■ DATA SHOWN
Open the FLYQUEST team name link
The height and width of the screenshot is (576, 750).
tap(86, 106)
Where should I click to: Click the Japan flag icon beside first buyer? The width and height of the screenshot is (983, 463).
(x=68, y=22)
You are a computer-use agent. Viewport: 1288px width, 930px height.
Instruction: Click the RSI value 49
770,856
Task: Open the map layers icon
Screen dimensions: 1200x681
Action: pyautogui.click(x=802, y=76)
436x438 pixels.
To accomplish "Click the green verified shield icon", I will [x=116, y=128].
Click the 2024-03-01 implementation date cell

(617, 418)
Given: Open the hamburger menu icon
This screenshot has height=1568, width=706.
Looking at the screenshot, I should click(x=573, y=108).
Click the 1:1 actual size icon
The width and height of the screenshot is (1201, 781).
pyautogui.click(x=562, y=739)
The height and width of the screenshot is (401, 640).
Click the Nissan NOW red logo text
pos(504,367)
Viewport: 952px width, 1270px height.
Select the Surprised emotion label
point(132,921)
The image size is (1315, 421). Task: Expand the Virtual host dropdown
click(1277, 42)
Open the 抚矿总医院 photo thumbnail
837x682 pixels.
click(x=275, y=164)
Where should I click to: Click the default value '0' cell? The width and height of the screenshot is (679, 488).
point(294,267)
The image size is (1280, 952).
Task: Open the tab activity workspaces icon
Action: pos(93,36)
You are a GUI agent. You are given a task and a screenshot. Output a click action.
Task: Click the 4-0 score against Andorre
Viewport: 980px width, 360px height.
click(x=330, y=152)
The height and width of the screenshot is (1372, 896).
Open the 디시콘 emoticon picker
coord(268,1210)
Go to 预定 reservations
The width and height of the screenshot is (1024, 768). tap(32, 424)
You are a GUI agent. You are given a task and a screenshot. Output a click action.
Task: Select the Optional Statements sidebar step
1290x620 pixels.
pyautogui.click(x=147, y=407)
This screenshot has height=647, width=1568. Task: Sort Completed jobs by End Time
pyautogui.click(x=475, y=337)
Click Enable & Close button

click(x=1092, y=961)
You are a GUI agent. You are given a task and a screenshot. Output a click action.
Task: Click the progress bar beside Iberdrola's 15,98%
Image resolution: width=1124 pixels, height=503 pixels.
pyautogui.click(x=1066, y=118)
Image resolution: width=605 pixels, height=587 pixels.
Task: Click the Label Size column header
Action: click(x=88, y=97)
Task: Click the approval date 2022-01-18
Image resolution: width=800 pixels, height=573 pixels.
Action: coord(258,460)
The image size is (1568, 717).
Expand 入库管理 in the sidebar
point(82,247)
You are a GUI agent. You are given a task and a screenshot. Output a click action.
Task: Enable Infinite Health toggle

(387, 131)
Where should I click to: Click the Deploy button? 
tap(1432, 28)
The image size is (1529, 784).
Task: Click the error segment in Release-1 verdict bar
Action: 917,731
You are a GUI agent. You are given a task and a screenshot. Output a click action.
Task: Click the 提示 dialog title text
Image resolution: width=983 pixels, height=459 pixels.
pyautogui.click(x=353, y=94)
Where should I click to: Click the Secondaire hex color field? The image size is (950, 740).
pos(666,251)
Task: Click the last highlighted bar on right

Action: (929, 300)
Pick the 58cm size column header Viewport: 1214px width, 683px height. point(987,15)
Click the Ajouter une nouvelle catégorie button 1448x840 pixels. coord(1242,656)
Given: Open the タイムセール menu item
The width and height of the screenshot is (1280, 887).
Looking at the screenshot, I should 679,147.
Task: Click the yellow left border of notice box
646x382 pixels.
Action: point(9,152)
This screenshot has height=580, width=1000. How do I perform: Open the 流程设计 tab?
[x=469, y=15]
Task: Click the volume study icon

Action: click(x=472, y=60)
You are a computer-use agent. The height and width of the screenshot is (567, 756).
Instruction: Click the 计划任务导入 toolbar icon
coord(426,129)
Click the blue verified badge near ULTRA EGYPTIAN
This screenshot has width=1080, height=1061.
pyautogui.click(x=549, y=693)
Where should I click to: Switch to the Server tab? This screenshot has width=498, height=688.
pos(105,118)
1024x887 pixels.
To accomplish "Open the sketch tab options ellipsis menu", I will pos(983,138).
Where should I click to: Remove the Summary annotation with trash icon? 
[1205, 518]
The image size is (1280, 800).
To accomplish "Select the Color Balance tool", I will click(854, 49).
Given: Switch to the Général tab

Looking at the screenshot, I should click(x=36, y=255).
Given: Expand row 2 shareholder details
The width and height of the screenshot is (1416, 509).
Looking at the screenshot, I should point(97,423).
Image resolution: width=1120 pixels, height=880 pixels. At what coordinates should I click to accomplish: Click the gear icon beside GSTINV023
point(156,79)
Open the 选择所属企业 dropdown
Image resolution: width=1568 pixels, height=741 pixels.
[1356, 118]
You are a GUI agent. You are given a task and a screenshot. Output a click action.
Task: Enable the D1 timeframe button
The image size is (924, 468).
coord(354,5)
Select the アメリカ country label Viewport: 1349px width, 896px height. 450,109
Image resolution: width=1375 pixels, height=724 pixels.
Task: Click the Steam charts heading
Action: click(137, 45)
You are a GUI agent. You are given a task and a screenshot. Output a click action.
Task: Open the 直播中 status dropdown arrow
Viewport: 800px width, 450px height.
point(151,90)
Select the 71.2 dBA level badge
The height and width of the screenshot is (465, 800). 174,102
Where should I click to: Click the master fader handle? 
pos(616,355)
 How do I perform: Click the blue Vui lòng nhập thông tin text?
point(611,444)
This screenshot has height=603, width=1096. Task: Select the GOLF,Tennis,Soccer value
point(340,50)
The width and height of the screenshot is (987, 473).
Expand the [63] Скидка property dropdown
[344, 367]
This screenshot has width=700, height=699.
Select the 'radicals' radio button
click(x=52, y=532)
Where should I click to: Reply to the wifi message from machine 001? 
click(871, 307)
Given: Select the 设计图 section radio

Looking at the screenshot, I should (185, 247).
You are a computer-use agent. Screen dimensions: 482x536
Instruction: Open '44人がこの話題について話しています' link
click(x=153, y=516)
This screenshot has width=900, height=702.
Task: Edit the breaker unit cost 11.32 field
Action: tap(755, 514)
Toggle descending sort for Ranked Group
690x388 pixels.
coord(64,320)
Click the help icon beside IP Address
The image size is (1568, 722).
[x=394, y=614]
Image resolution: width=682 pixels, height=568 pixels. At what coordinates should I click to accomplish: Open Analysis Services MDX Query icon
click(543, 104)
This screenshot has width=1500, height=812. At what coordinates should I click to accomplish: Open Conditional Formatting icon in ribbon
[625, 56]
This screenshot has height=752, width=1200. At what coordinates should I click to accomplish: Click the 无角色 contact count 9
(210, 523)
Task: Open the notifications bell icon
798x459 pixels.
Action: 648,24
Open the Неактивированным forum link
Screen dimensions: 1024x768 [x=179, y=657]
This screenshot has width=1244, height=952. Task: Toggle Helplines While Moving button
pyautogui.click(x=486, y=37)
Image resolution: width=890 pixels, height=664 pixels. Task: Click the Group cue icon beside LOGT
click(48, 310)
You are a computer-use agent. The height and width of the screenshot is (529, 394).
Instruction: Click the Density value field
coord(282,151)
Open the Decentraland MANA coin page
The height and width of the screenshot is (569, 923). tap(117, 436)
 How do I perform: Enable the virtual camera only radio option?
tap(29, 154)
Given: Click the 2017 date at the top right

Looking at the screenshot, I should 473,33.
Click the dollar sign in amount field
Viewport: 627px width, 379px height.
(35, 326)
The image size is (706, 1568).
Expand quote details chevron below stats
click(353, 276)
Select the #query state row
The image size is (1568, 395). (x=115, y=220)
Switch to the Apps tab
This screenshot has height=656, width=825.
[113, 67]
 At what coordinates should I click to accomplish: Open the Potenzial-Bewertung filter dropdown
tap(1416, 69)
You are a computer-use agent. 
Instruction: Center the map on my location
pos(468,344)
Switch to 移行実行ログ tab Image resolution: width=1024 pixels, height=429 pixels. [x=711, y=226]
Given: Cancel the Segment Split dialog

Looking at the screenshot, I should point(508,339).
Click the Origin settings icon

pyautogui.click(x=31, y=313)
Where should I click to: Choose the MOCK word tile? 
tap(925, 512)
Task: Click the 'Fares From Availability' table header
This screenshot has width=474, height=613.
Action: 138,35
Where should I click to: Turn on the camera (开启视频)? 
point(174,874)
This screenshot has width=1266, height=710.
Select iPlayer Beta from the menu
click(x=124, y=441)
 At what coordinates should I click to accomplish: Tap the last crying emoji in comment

■ WHAT YOU NEED TO DO
The reply should consist solely of the lines above from the one that has "Open the Decentraland MANA coin page" through the one that has "Task: Click the 'Fares", reproduced exactly.

■ ANSWER FOR THE TASK
Open the Decentraland MANA coin page
The height and width of the screenshot is (569, 923). tap(117, 436)
 How do I perform: Enable the virtual camera only radio option?
tap(29, 154)
Given: Click the 2017 date at the top right

Looking at the screenshot, I should 473,33.
Click the dollar sign in amount field
Viewport: 627px width, 379px height.
(35, 326)
The image size is (706, 1568).
Expand quote details chevron below stats
click(353, 276)
Select the #query state row
The image size is (1568, 395). (x=115, y=220)
Switch to the Apps tab
This screenshot has height=656, width=825.
[113, 67]
 At what coordinates should I click to accomplish: Open the Potenzial-Bewertung filter dropdown
tap(1416, 69)
You are a computer-use agent. 
Instruction: Center the map on my location
pos(468,344)
Switch to 移行実行ログ tab Image resolution: width=1024 pixels, height=429 pixels. [x=711, y=226]
Given: Cancel the Segment Split dialog

Looking at the screenshot, I should point(508,339).
Click the Origin settings icon

pyautogui.click(x=31, y=313)
Where should I click to: Choose the MOCK word tile? 
tap(925, 512)
Task: Click the 'Fares From Availability' table header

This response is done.